Python asyncio (aiohttp, aiofiles)

I seem to be having a difficult time understanding pythons asyncio. I have not written any code, as all the examples I see are for one-off runs. Create a few coroutine's, add them to an event loop, then run the loop, they run the tasks switching between them, done. Which does not seem all that helpful for me.

I want to use asyncio to not interrupt the operation in my application (using pyqt5). I want to create some functions that when called run in the asyncio event loop, then when they are done they do a callback.

What I imagine is. Create a separate thread for asyncio, create the loop and run it forever. Create some functions getFile(url, fp), get(url), readFile(file), etc. Then in the UI, I have a text box with a submit button, user enters url, clicks submit, it downloads the file.

But, every example I see, I cannot see how to add a coroutine to a running loop. And I do not see how I could do what I want without adding to a running loop.

#!/bin/python3
import asyncio
import aiohttp
import threading

loop = asyncio.get_event_loop()

def async_in_thread(loop):
    asyncio.set_event_loop(loop)
    loop.run_forever()

async def _get(url, callback):
    print("get: " + url)
    async with aiohttp.ClientSession() as session:
        async with session.get(url) as response:
            result = await response.text()
            callback(result)
            return

def get(url, callback):
    asyncio.ensure_future(_get(url, callback))

thread = threading.Thread(target=async_in_thread, args=(loop, ))

thread.start()

def stop():
    loop.close()

def callme(data):
    print(data)
    stop()

get("http://google.com", callme)

thread.join()

This is what I imagine, but it does not work.

Upvotes: 2

Views: 3240

Answers (2)

Andrew Svetlov
Andrew Svetlov

Reputation: 17386

Install QualMash to smooth integration between Qt and asyncio.

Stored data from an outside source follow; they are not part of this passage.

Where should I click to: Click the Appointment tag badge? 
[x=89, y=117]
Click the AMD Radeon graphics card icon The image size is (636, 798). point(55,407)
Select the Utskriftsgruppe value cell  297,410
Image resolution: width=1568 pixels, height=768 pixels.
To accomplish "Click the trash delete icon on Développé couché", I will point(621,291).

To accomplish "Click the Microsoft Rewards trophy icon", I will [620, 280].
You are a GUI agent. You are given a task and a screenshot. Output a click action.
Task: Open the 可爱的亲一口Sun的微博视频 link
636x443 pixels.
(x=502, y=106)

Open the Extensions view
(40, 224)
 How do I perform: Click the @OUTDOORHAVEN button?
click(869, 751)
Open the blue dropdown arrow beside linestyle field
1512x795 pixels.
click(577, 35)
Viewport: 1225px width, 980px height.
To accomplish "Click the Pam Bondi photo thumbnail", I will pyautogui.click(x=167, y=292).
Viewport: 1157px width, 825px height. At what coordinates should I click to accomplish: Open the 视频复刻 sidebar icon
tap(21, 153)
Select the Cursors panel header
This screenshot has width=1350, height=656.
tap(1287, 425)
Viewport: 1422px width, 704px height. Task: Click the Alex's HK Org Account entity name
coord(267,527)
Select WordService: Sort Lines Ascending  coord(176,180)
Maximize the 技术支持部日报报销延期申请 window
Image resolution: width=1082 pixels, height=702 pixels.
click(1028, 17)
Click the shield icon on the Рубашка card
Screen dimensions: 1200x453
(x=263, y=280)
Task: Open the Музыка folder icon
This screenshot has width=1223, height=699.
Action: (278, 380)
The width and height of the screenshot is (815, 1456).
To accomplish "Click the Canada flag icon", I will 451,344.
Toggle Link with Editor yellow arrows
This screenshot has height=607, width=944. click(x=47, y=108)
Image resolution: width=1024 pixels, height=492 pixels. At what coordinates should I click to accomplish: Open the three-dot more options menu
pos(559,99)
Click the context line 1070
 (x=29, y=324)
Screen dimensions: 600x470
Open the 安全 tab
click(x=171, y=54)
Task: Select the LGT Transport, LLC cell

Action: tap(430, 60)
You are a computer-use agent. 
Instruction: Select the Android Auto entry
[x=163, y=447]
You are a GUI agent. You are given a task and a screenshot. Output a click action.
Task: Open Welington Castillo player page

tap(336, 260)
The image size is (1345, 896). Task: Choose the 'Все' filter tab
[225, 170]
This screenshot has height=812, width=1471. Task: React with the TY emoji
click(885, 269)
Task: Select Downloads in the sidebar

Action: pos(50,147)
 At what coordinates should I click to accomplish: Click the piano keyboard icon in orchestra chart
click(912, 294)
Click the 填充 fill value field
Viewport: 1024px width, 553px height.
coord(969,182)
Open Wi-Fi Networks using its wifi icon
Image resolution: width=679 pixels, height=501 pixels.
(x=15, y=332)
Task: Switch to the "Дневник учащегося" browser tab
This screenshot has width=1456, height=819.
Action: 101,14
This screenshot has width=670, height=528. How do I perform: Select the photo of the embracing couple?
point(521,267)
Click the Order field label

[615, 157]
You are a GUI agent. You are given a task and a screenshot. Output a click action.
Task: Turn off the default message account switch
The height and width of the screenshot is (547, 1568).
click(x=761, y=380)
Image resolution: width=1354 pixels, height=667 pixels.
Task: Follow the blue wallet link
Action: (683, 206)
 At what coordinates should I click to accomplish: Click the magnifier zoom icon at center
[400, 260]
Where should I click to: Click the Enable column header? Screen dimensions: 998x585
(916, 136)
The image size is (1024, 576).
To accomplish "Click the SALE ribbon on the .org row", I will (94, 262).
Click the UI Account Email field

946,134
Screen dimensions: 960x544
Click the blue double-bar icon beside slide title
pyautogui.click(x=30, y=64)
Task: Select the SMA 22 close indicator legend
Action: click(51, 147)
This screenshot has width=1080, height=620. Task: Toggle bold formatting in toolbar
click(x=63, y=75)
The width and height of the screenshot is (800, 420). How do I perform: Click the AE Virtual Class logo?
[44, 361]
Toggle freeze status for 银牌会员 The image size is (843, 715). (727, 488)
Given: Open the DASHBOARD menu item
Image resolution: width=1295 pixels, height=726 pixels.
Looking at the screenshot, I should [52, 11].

Example from the project's README gives an inspiration for how it looks like:

import sys
import asyncio
import time

from PyQt5.QtWidgets import QApplication, QProgressBar
from quamash import QEventLoop, QThreadExecutor

app = QApplication(sys.argv)
loop = QEventLoop(app)
asyncio.set_event_loop(loop)  # NEW must set the event loop

progress = QProgressBar()
progress.setRange(0, 99)
progress.show()

async def master():
    await first_50()
    with QThreadExecutor(1) as exec:
        await loop.run_in_executor(exec, last_50)

async def first_50():
    for i in range(50):
        progress.setValue(i)
        await asyncio.sleep(.1)

def last_50():
    for i in range(50,100):
        loop.call_soon_threadsafe(progress.setValue, i)
        time.sleep(.1)

with loop: ## context manager calls .close() when loop completes, and releases all resources
    loop.run_until_complete(master())

Upvotes: 1

user4815162342
user4815162342

Reputation: 155475

To add a coroutine to a loop running in a different thread, use asyncio.run_coroutine_threadsafe:

def get(url, callback):
    asyncio.run_coroutine_threadsafe(_get(url, callback))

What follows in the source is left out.